Cairn Energy is moving forward with the same ConocoPhilips strategy by suing Air India. Cairn Energy main claim is that Air India can be considered an “Alter Ego” of the Indian government. Following this argument, Air India is severally and jointly liable for the Indian debt following the principle-agent relationship. 

Since Cairn’s announcement to go against Air India, the Indian authorities have been contacted several times for a response but they have failed to comment on the same. It can be deduced that the draconian action by the UK energy giant is solely to amplify the pressure on the government to come back to the settlement table. 

Additionally, the market regulator SEBI has imposed a fine of Rs. 5.25 crores on Cairn India for making a misleading statement regarding the buyback of shares in 2014. SEBI has also personally fined the CEO, directors and the company secretary of the company of Rs.15 lakh each.

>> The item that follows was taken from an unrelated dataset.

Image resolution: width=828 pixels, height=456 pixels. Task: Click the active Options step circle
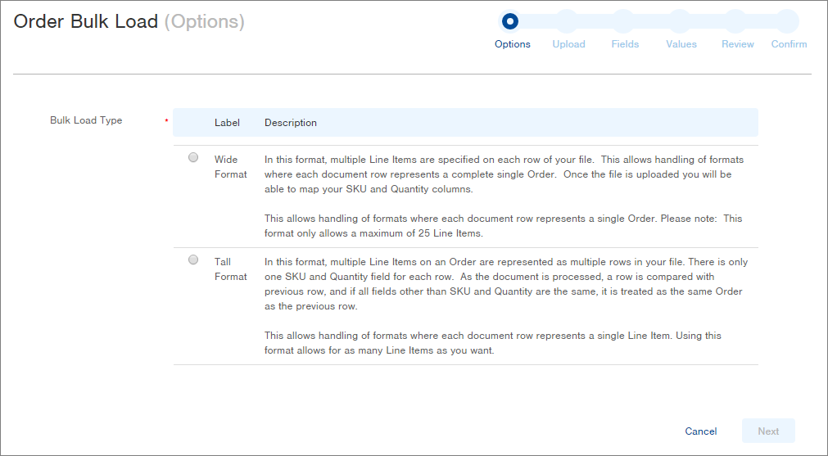pyautogui.click(x=510, y=20)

After a diligent investigation, SEBI concluded that the Cairn buyback did not take place despite the availability of adequate sell orders at NSE and was in violation of certain provisions mentioned in the Prohibition of Fraudulent and Unfair Trace Practises norms.

The timing of this action by the market regulator is viewed with a lot of scepticism by the market watchers and analysts.

The way forward – 

Earlier in 2021 Indian government had secretly asked the state-run banks to withdraw or reduce funds from their branches and accounts abroad as Cairn could possibly seize those funds.

Even though the policymakers, authorities and the ministries involved in the issue may not have known that Cair’s first salvo would be against Air India, they had been anticipating action from the company following the global precedent of Venenzeuala and ConocoPhilips issue.

While the Indian government is working parallelly and appealing against the arbitration award, the authorities need to be aware of the negative impact of such actions. These ongoing disputes with Vodafone and Cairn can discourage foreign companies from doing business in India and will directly affect foreign investments in the country.